- [Teks berita]
LBH Ansor Ingatkan Omnibus Law Jangan Rugikan Masyarakat

23 Januari 2020, 23:30 WIB

omnibus law

Jakarta – LBH Ansor meminta Omnibus Law jangan sampai merugikan kepentingan masyarakat dan bangsa Indonesia. Omnibus Law bukan hanya sekedar wacana, sebab pemerintah nyatanya sudah hampir rampung menyiapkan model legislasi ini dalam RUU Cipta Lapangan Kerja (RUU CLK).

Sebagai organisasi bantuan hukum yang memiliki komitmen untuk memperjuangkan keadilan bagi masyarakat miskin, marjinal, dan buta hukum, senantiasa mengikuti perkembangan ini dan merasa perlu memberikan sumbang pikiran.

“Kami melihat Omnibus Law ini tidak hanya akan membawa pengaruh pada pertumbuhan ekonomi dan investasi namun juga akan berdampak besar terhadap sistem hukum dan menentukan hajat hidup orang banyak,” kata Ketua LBH Ansor PW Maluku, M. Syahwan Arey dalam siaran persnya, Kamis 23 Januari 2020.

Dia menyoroti Omnibus Law dalam aspek Formal (Proses Legislasi); dan aspek Material (Substansi Regulasi). Pada aspek formal, disayangkan proses penyusunan RUU CLK yang dilakukan di dalam “ruang tertutup” dengan tidak melibatkan dan mendengarkan aspirasi dari stakeholders.

“Kami bahkan mendengar adanya kabar mengenai kewajiban untuk tidak membocorkan proses dan materi, yang dituangkan dalam suatu non-disclosure agreement,” tandasnys.

Hal tersebut kemudian menghambat publik luas untuk turut mengkaji aspek material dan pada perkembangan selanjutnya bahkan telah menimbulkan kebingungan dan kegaduhan akibat adanya kesimpangsiuran terkait materi regulasi yang beredar di tengah-tengah masyarakat.

Memperhatikan hal-hal tersebut di atas, seluruh jajaran LBH Ansor, dari mulai LBH Pengurus Pusat Gerakan Pemuda Ansor, LBH Pengurus Wilayah Gerakan Pemuda Ansor, dan LBH Pengurus Cabang Gerakan Pemuda Ansor, yang terdiri dari 39 (tiga puluh sembilan) kantor di berbagai wilayah di seluruh Indonesia, dengan ini meyampaikan pokok-pokok sikap dan pandangan.

“LBH Ansor mendesak agar proses legislasi dilakukan secara transparan, partisipatif, dan akuntabel. Proses legislasi tidak boleh dilakukan dalam “ruang tertutup”,” tandasnya.

Pihaknya berpandangan bahwa produk perundang-undangan yang baik tidak mungkin dilahirkan dalam “ruang hampa” dengan tanpa memperhatikan dan mendengar aspirasi publik.

Pihaknya meminta pemerintah dan DPR RI membuka seluas-luasnya ruang pelibatan publik dalam setiap tahapan penyusunan RUU CLK, dari mulai penyusunan di tingkat kementerian sampai dengan pembahasan di DPR RI.

- [Tugas]
Dalam teks berita tentang Omnibus Law, sebutkan semua sifat yang menurut desakan LBH Ansor harus dipenuhi oleh proses legislasi. Daftar data berikut merupakan bahan tersendiri yang terpisah dari teks berita.

(Daftar data)
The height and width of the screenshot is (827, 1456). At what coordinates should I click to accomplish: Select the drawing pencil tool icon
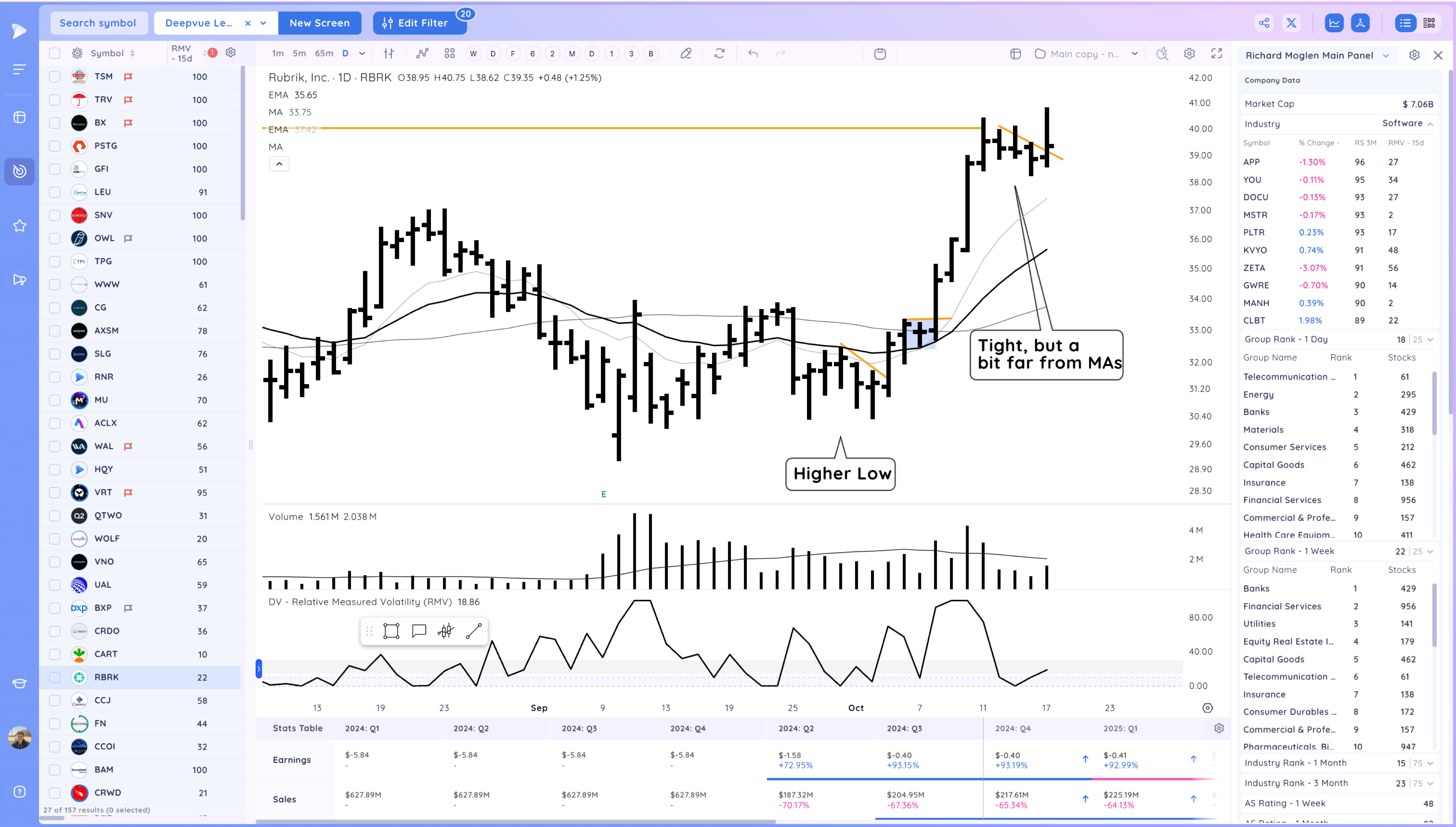coord(686,54)
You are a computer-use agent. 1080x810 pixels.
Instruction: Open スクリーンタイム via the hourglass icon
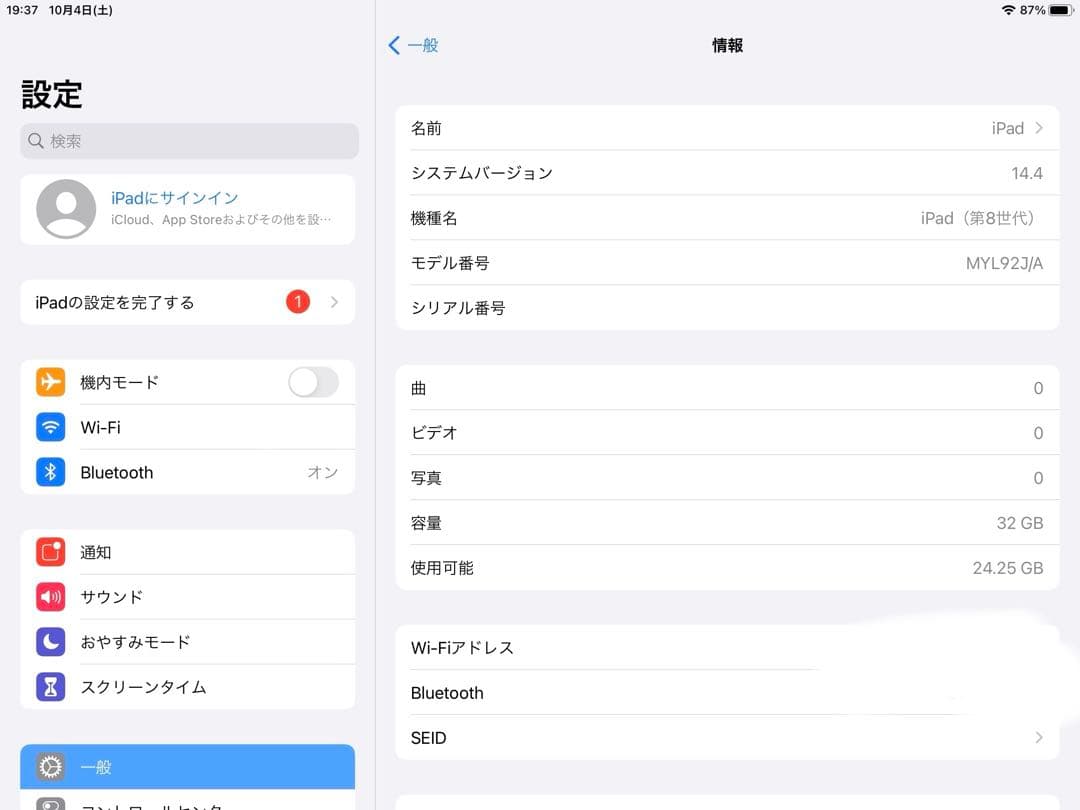(51, 686)
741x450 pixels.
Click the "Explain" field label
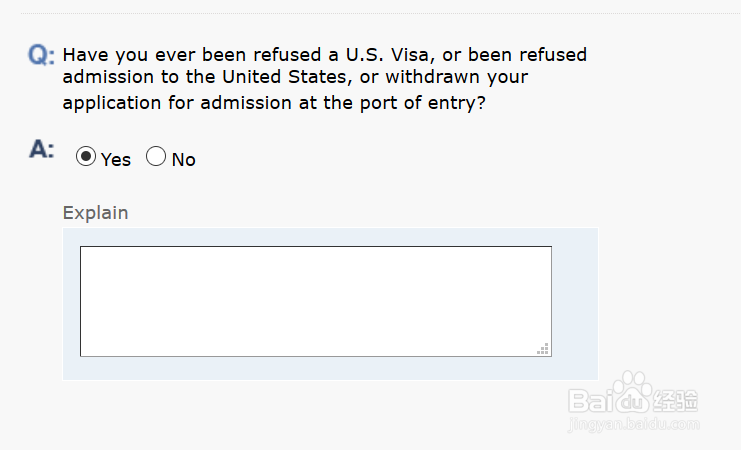pos(95,212)
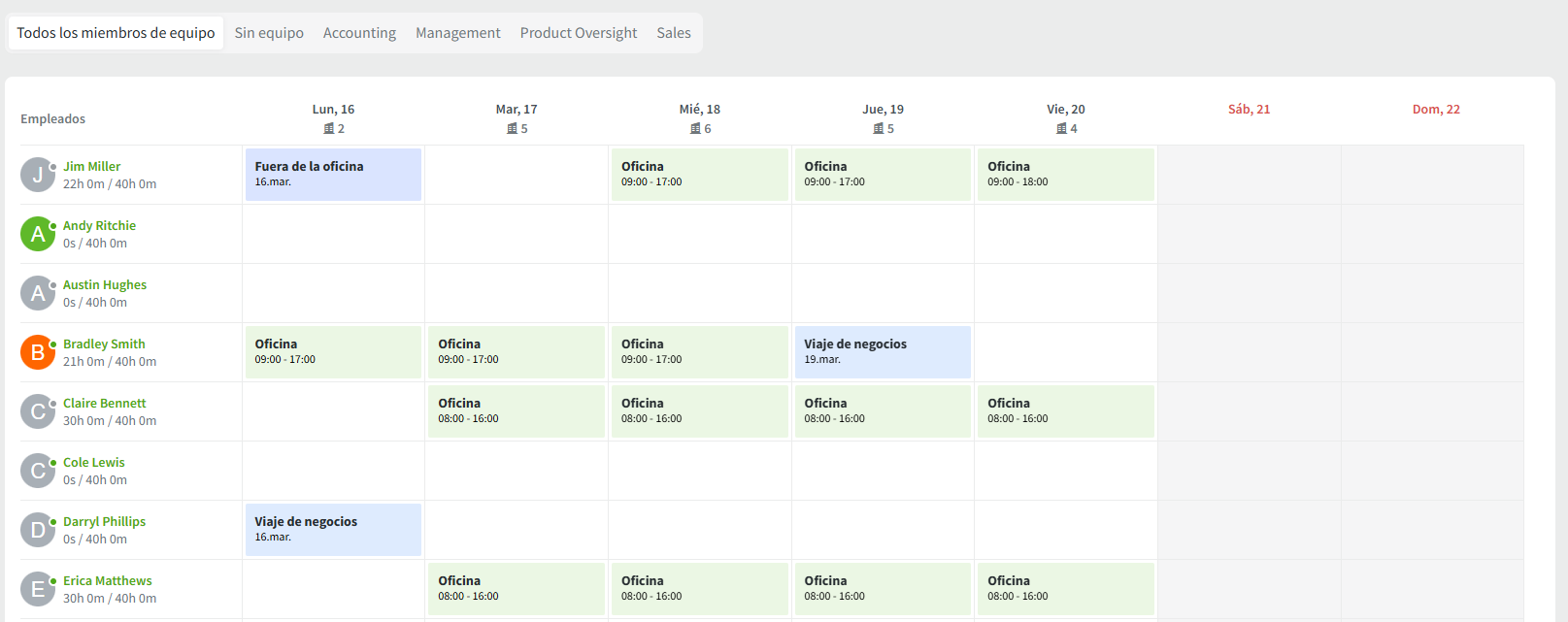
Task: Open the Accounting team tab
Action: pos(359,33)
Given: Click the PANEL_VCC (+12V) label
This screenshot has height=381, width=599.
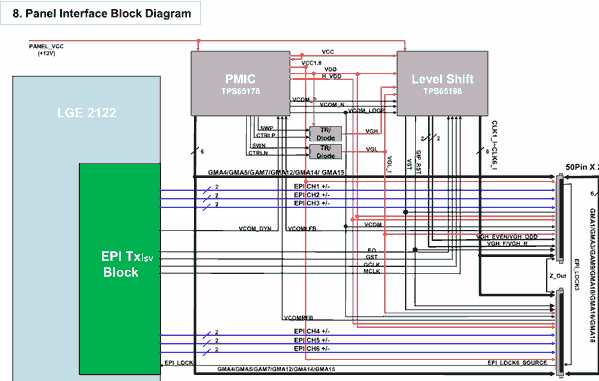Looking at the screenshot, I should coord(46,50).
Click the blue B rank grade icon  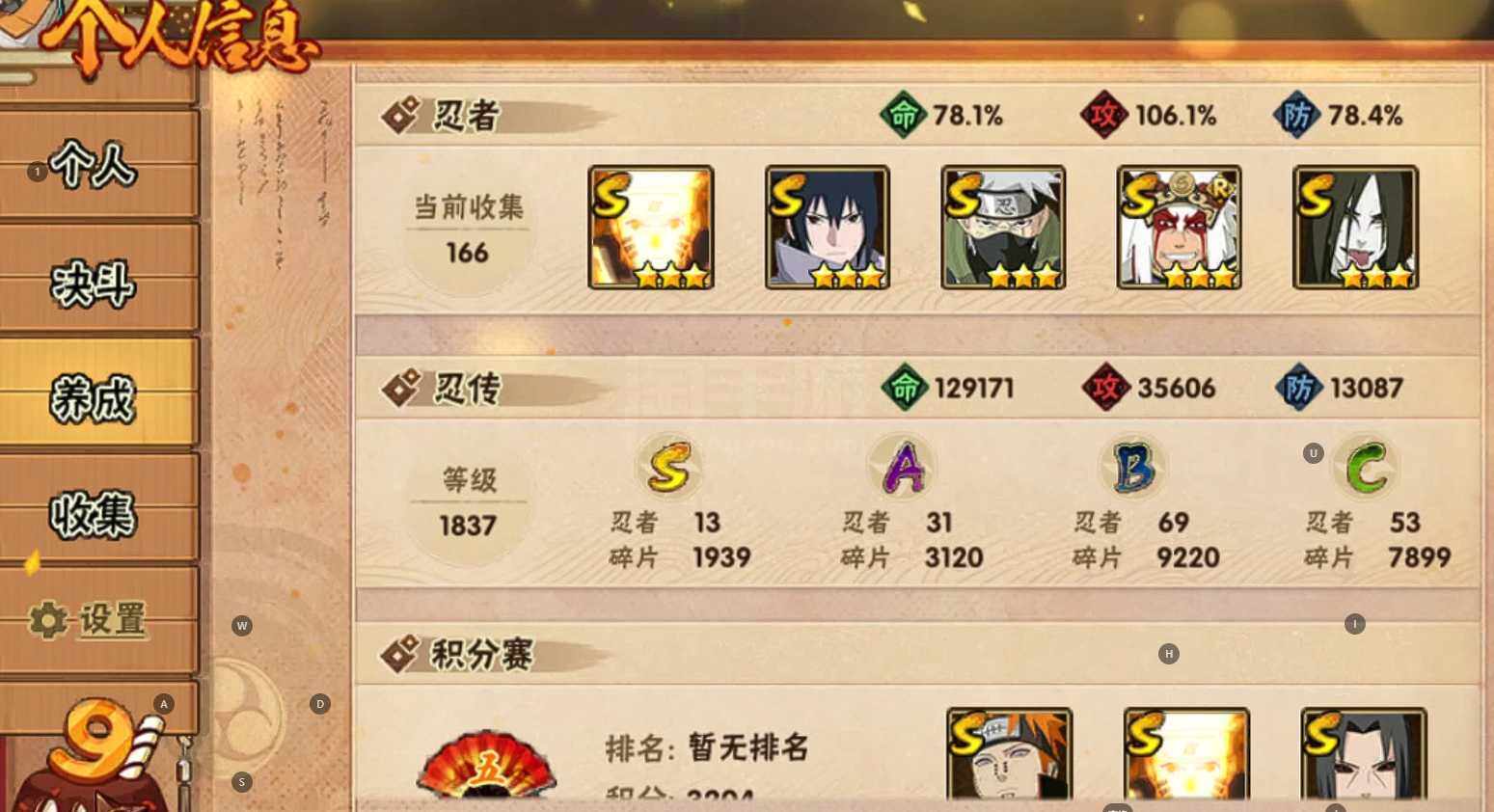1134,467
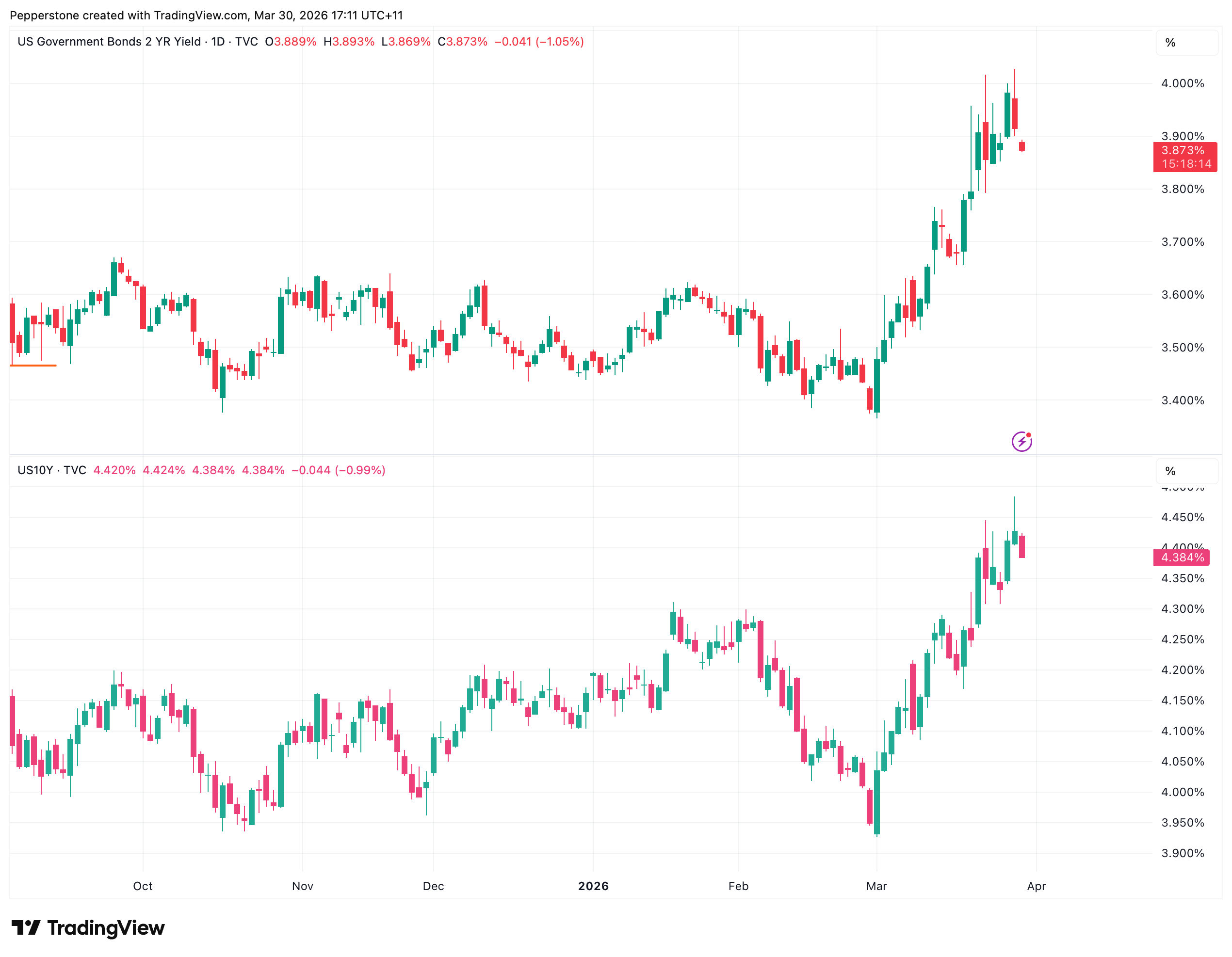Click the purple lightning bolt icon
Image resolution: width=1232 pixels, height=957 pixels.
[1021, 441]
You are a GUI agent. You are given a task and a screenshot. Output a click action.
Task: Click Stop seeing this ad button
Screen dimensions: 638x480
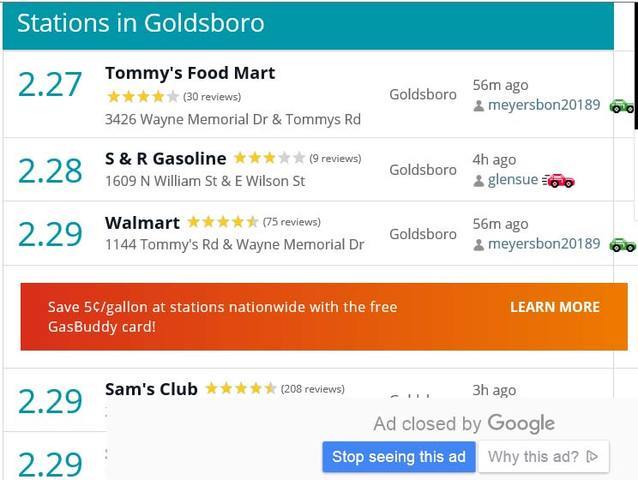[x=398, y=457]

- [Jawaban akhir]
Transparan, partisipatif, dan akuntabel.